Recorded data
******

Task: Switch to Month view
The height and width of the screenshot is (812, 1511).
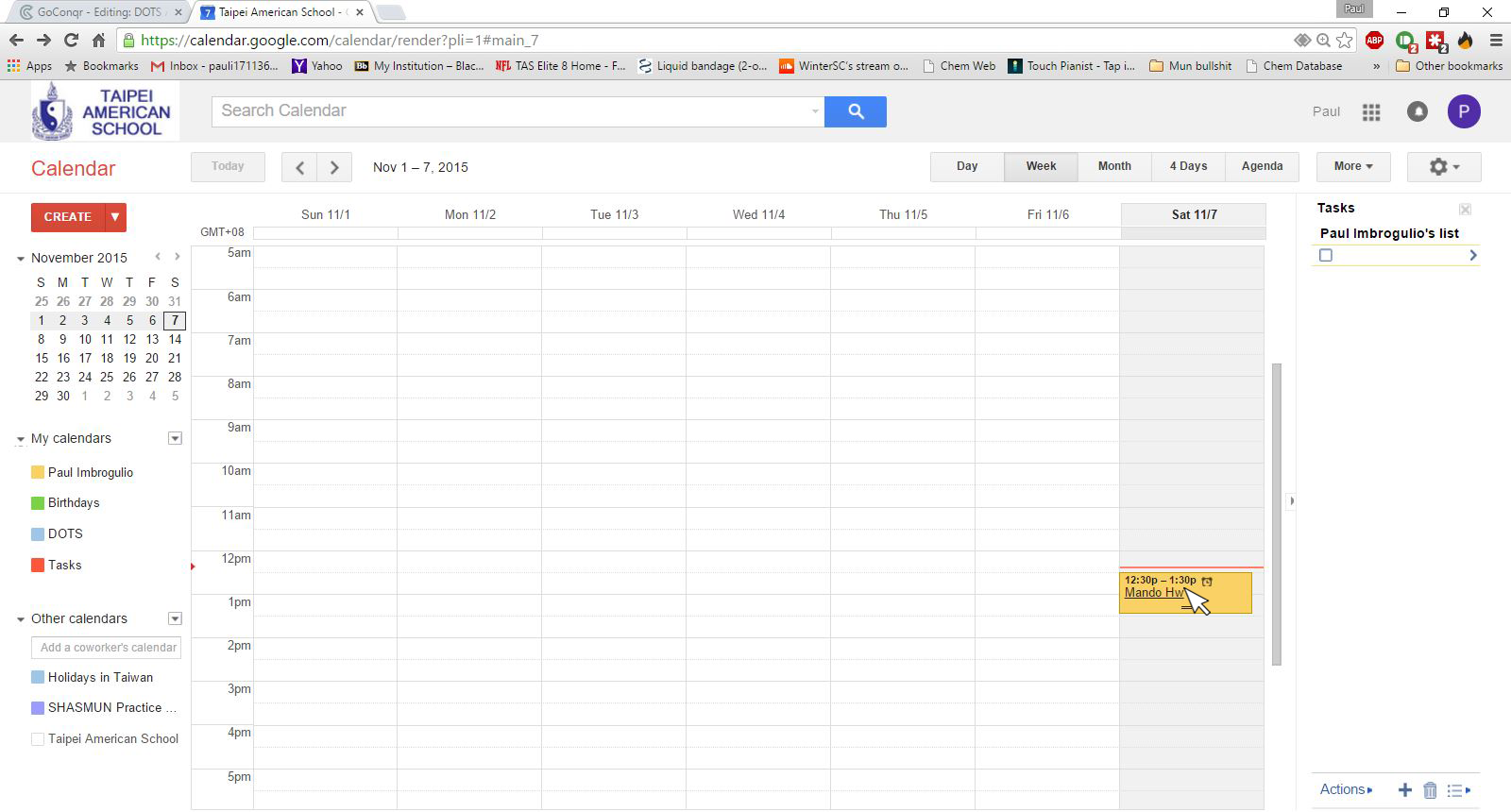Action: [1114, 166]
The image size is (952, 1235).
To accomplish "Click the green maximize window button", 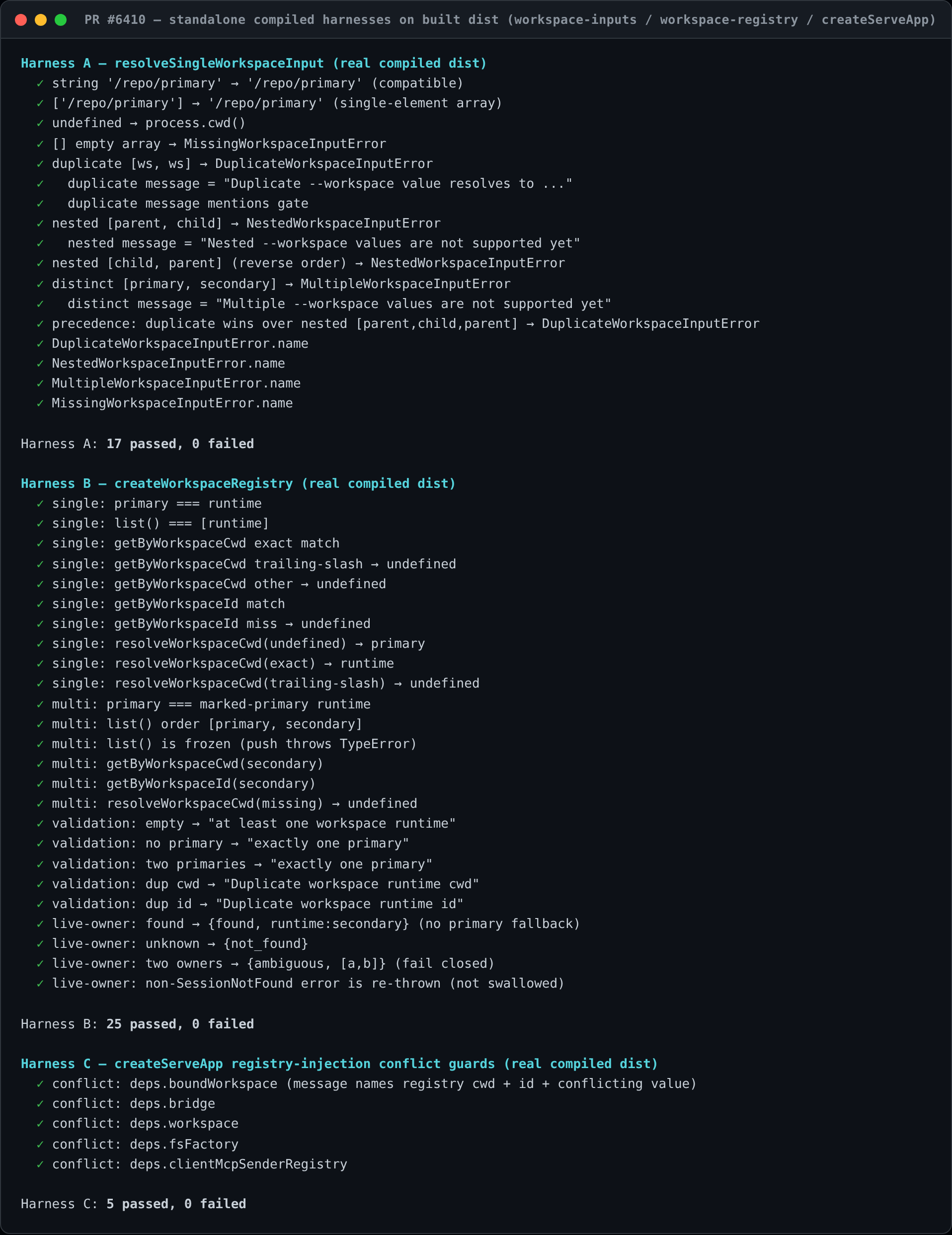I will pos(61,20).
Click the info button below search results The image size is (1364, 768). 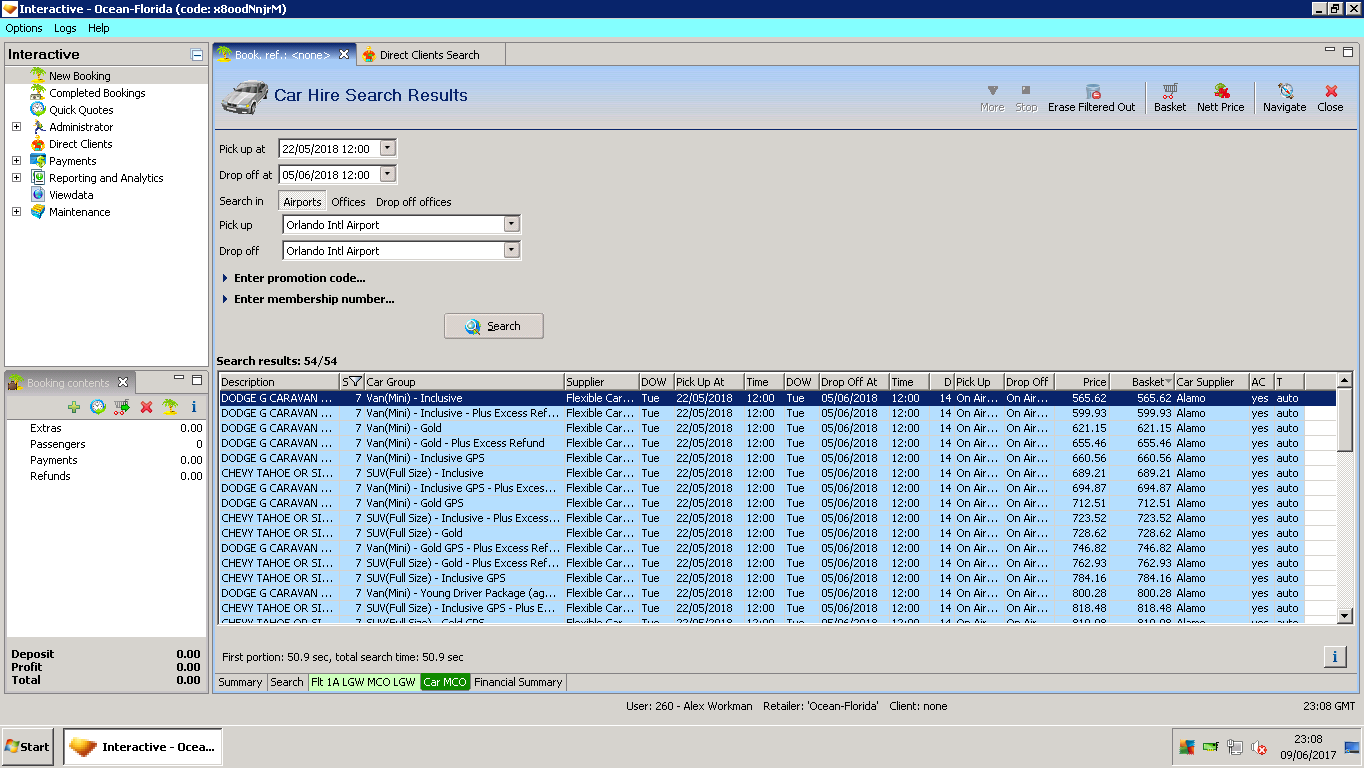coord(1334,657)
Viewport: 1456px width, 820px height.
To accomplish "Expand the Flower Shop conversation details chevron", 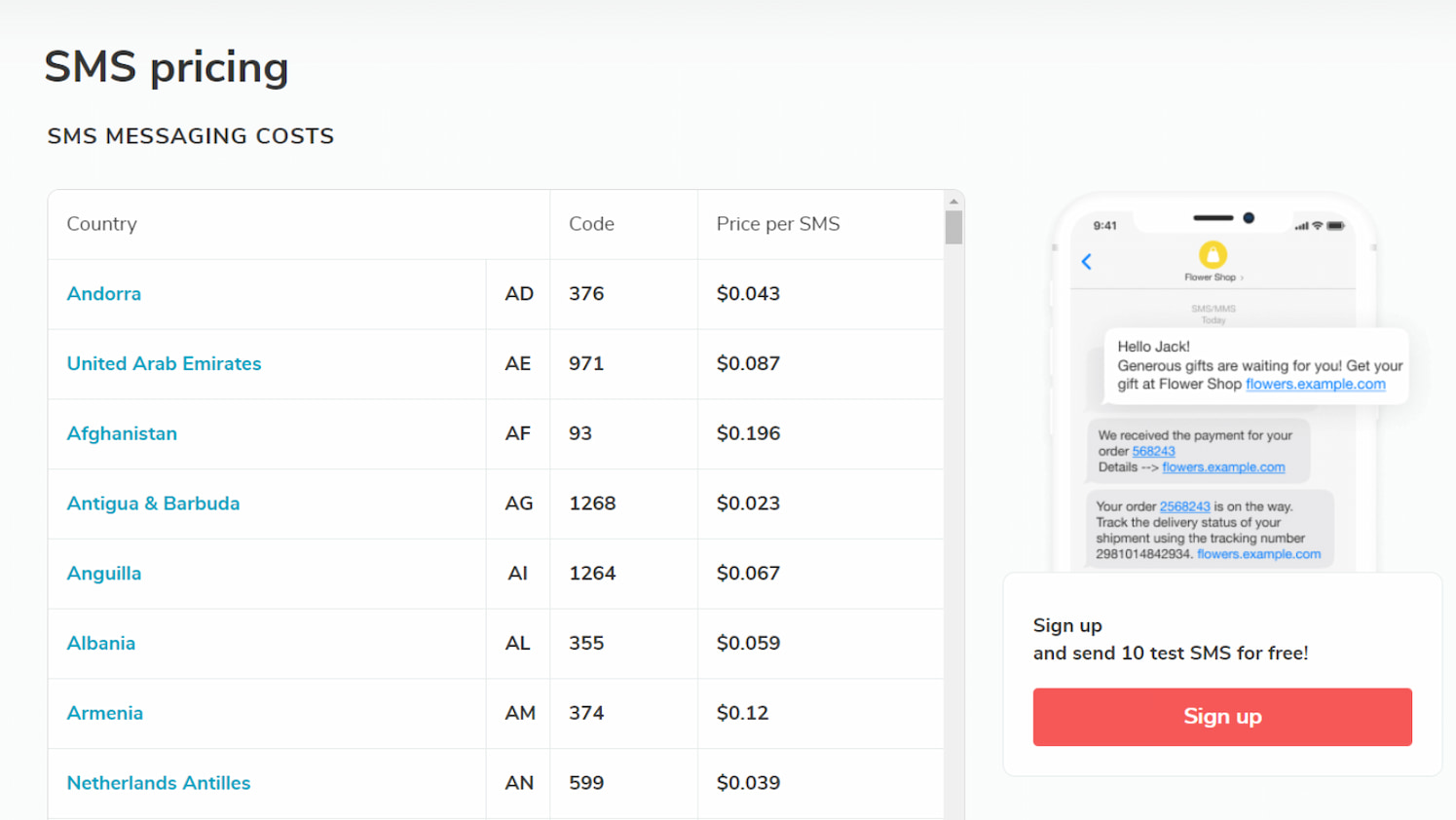I will 1243,277.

******

### [Exercise details]
List each line of the records that contains the word "height". Only matches in the same case count.

### [Reply to the exercise]
The height and width of the screenshot is (812, 1511).
Viewport: 1456px width, 820px height.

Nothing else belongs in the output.